Our study has some limitations. Factors associated with productivity were identified through multivariate analysis, which only points to statistical associations between variables which may result from different underlying processes. Manipulative experiments are needed to distinguish between alternative processes. For example, differences in infestation according to type of water may be interpreted either as evidence for rain water being a better medium for mosquito breeding and development, or that water type reflects water-use practices affecting mosquito survival and insecticide residuality. No clear knowledge on how water management affects mosquito abundance is available. Processes related to water use may be especially relevant to account for infestation and design alternative control measures, because the water held by large tanks and other container types is of prime importance for householders and a part of their daily life. In addition, point observations may not necessarily reflect the history of a container (e.g., some containers were found infested despite the fact that they were found 100% lidded at the time of inspection).
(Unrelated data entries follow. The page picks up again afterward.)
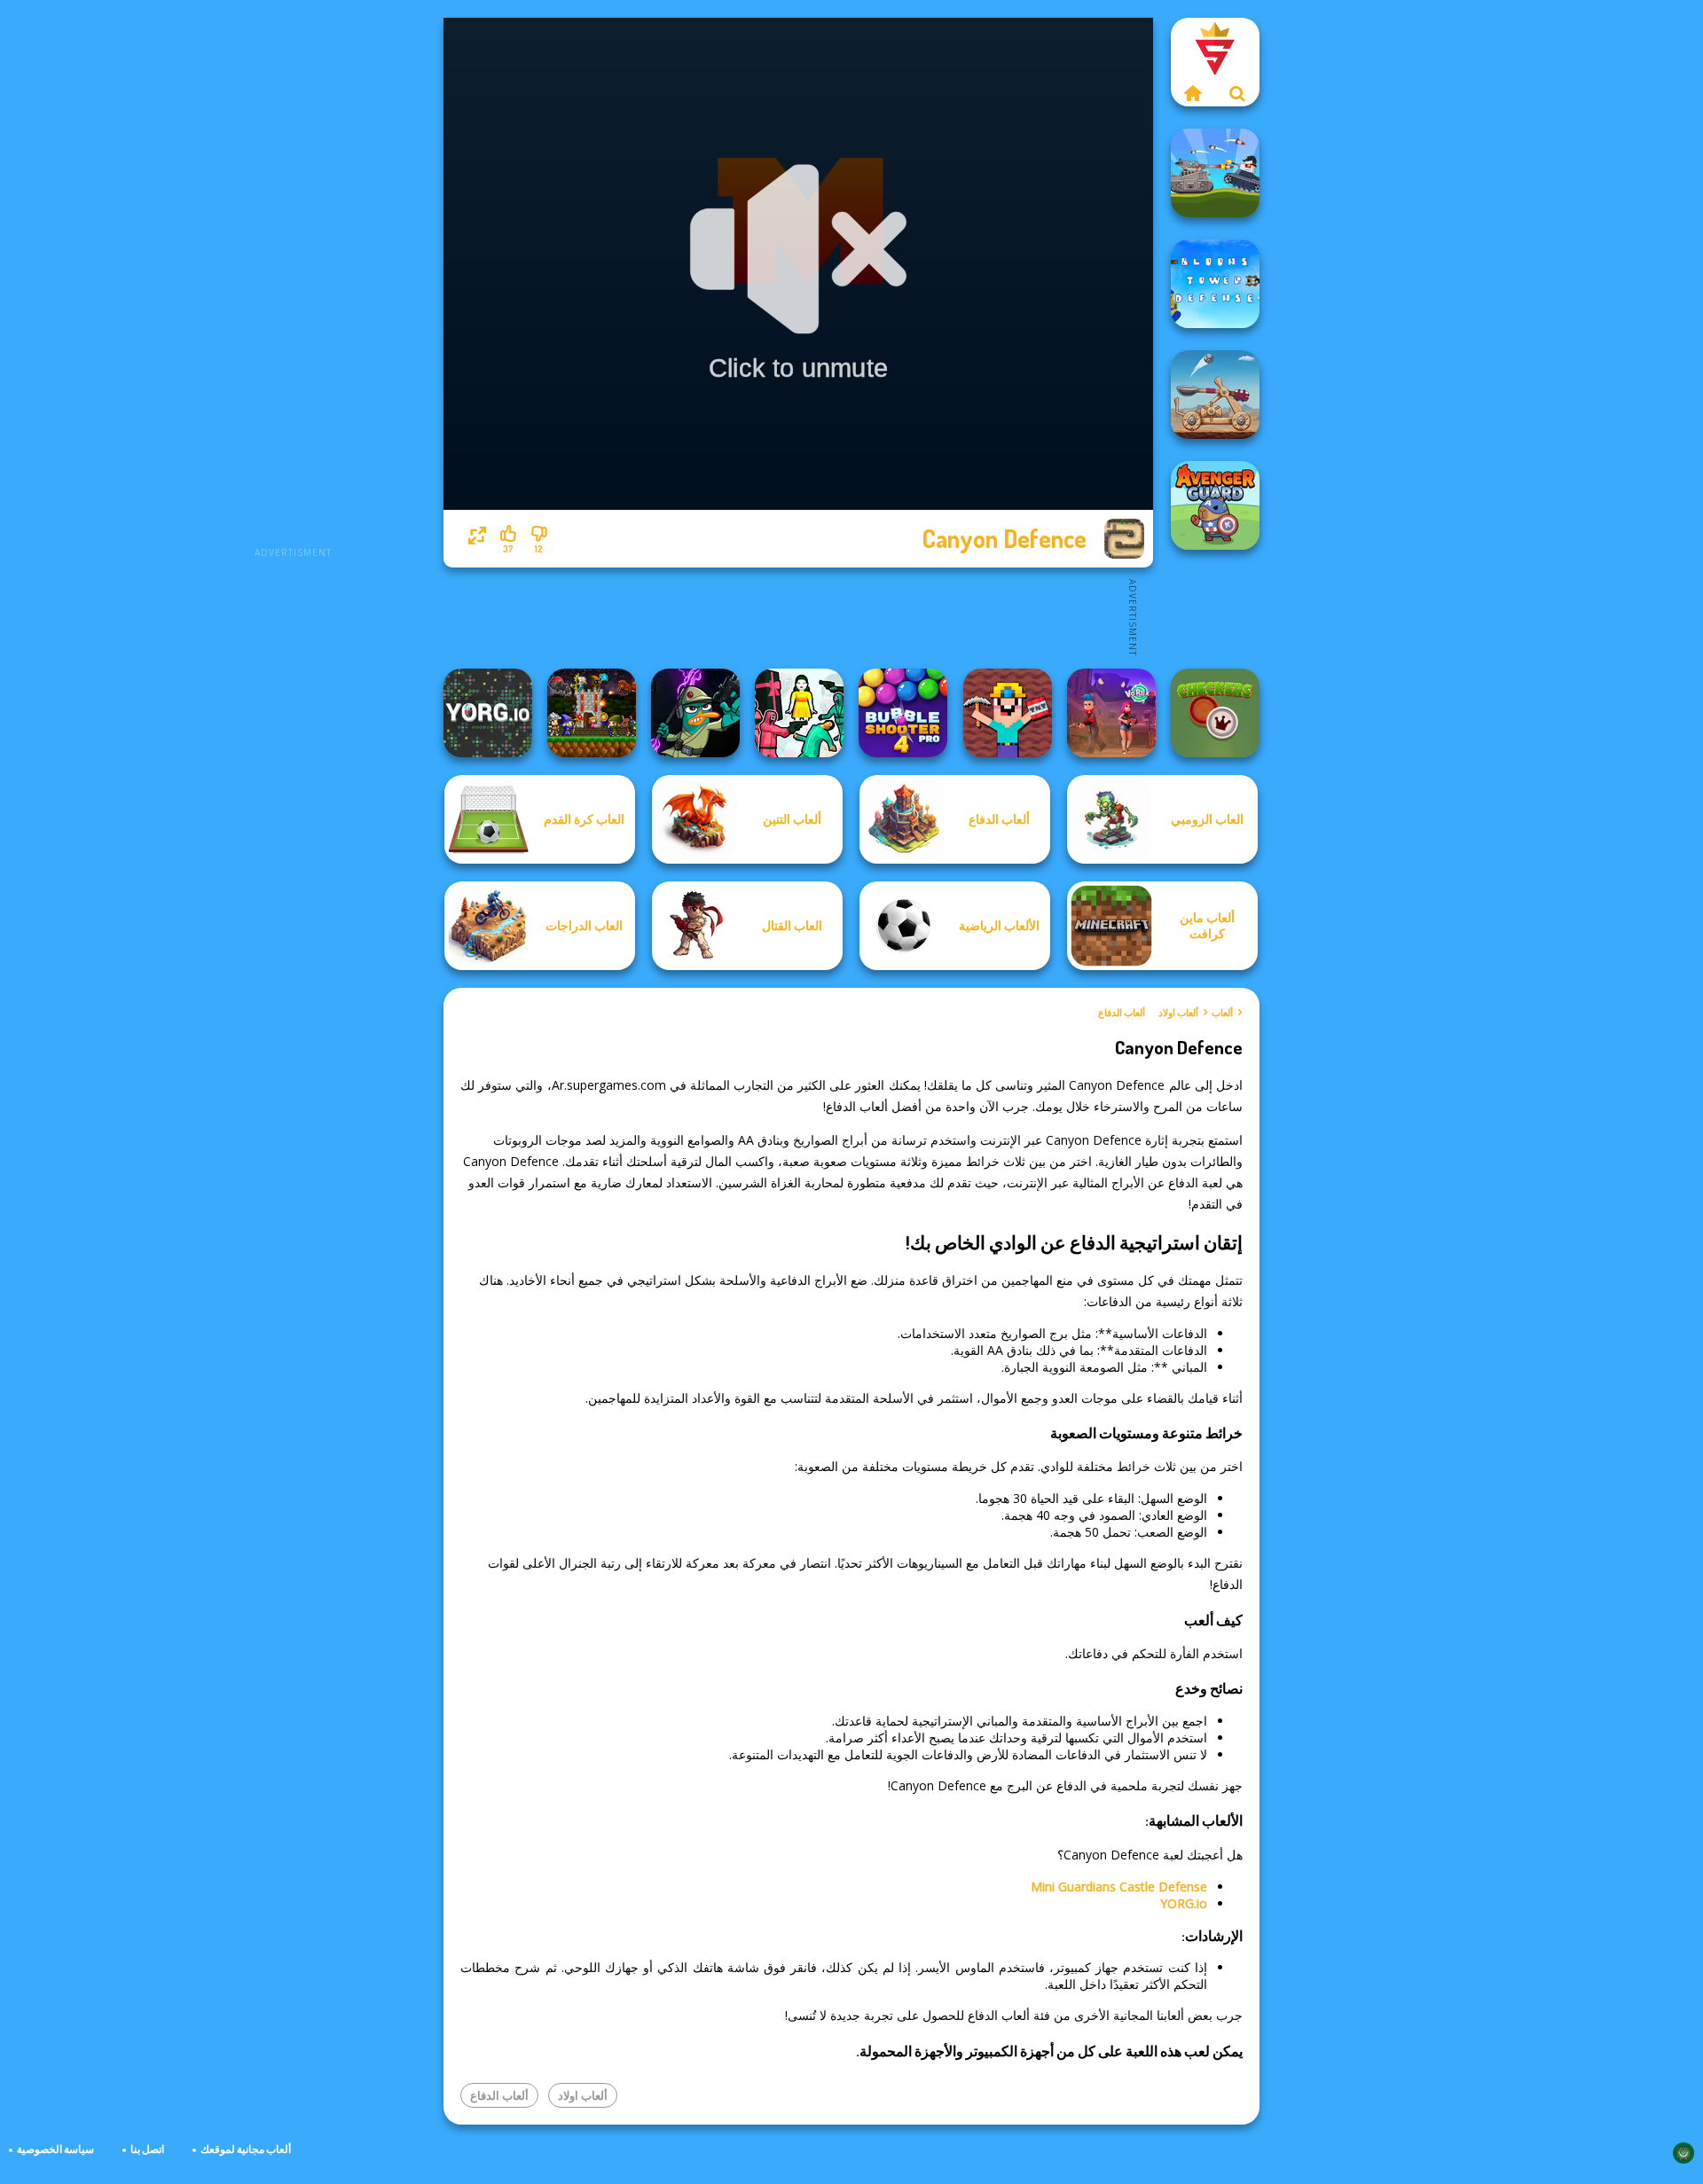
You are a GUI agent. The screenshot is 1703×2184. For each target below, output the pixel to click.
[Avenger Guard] (1215, 505)
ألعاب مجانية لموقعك (245, 2149)
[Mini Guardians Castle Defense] (591, 713)
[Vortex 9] (1111, 713)
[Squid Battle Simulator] (799, 713)
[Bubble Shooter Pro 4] (903, 713)
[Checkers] (1215, 713)
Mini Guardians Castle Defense (1119, 1886)
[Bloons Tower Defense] (1215, 283)
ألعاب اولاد (1178, 1012)
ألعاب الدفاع (1121, 1012)
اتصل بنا (147, 2149)
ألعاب (1222, 1012)
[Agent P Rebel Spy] (695, 713)
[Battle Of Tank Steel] (1215, 173)
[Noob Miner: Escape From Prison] (1007, 713)
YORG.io (1183, 1903)
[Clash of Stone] (1215, 394)
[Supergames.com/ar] (1193, 93)
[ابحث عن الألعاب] (1237, 93)
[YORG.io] (487, 713)
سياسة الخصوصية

Another limitation is the fact that the information gathered in this work is only entomological and could not be related to confirmed cases of dengue, which were not reported in the study neighborhood in 2007 (Ministerio de Salud de la Nación 2007). Predicting dengue transmission risk through entomological indices based on mosquito immatures is an important goal yet to be achieved. Stegomya indices are regarded as weak predictors of transmission risk and pupal surveys have not been validated yet (Morrison et al. 2008).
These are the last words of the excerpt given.